• [WHAT THIS TASK INVOLVES]
Restate the records in full, keeping every word as it is.

• [EXERCISE DATA]

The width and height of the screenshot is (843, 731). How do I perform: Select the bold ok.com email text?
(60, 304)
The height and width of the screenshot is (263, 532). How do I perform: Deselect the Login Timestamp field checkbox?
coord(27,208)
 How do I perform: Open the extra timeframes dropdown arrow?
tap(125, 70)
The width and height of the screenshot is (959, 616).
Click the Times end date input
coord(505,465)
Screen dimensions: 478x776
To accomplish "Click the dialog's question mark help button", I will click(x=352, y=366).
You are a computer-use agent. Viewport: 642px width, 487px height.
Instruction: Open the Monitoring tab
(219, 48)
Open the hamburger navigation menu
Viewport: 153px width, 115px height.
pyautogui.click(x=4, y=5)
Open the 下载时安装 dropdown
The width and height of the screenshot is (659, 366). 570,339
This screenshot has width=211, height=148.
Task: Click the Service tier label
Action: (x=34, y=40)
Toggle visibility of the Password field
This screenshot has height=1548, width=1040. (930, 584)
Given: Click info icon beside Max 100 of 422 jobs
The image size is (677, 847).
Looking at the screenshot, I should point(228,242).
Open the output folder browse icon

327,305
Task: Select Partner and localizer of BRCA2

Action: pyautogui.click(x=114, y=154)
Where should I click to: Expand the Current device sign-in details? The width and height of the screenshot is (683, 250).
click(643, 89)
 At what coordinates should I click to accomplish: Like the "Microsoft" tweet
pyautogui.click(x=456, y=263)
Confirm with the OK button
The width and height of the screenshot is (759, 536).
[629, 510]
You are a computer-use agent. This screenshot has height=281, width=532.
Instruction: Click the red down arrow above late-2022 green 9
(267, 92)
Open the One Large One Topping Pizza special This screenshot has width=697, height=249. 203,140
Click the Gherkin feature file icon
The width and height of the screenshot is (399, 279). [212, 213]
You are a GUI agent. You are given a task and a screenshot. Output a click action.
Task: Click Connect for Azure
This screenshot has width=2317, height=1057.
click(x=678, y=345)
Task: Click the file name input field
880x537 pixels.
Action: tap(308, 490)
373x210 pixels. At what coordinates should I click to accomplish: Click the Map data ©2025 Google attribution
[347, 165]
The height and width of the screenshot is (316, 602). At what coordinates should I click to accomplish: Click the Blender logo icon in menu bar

• [YOUR RESPONSE]
The width and height of the screenshot is (843, 731). How do I perform: Select the bold ok.com email text?
(60, 304)
The height and width of the screenshot is (263, 532). How do I perform: Deselect the Login Timestamp field checkbox?
coord(27,208)
 How do I perform: Open the extra timeframes dropdown arrow?
tap(125, 70)
The width and height of the screenshot is (959, 616).
Click the Times end date input
coord(505,465)
Screen dimensions: 478x776
To accomplish "Click the dialog's question mark help button", I will click(x=352, y=366).
You are a computer-use agent. Viewport: 642px width, 487px height.
Instruction: Open the Monitoring tab
(219, 48)
Open the hamburger navigation menu
Viewport: 153px width, 115px height.
pyautogui.click(x=4, y=5)
Open the 下载时安装 dropdown
The width and height of the screenshot is (659, 366). 570,339
This screenshot has width=211, height=148.
Task: Click the Service tier label
Action: (x=34, y=40)
Toggle visibility of the Password field
This screenshot has height=1548, width=1040. (930, 584)
Given: Click info icon beside Max 100 of 422 jobs
The image size is (677, 847).
Looking at the screenshot, I should point(228,242).
Open the output folder browse icon

327,305
Task: Select Partner and localizer of BRCA2

Action: pyautogui.click(x=114, y=154)
Where should I click to: Expand the Current device sign-in details? The width and height of the screenshot is (683, 250).
click(643, 89)
 At what coordinates should I click to accomplish: Like the "Microsoft" tweet
pyautogui.click(x=456, y=263)
Confirm with the OK button
The width and height of the screenshot is (759, 536).
[629, 510]
You are a computer-use agent. This screenshot has height=281, width=532.
Instruction: Click the red down arrow above late-2022 green 9
(267, 92)
Open the One Large One Topping Pizza special This screenshot has width=697, height=249. 203,140
Click the Gherkin feature file icon
The width and height of the screenshot is (399, 279). [212, 213]
You are a GUI agent. You are given a task and a screenshot. Output a click action.
Task: Click Connect for Azure
This screenshot has width=2317, height=1057.
click(x=678, y=345)
Task: Click the file name input field
880x537 pixels.
Action: tap(308, 490)
373x210 pixels. At what coordinates should I click to accomplish: Click the Map data ©2025 Google attribution
[347, 165]
The height and width of the screenshot is (316, 602). At what coordinates should I click to accomplish: Click the Blender logo icon in menu bar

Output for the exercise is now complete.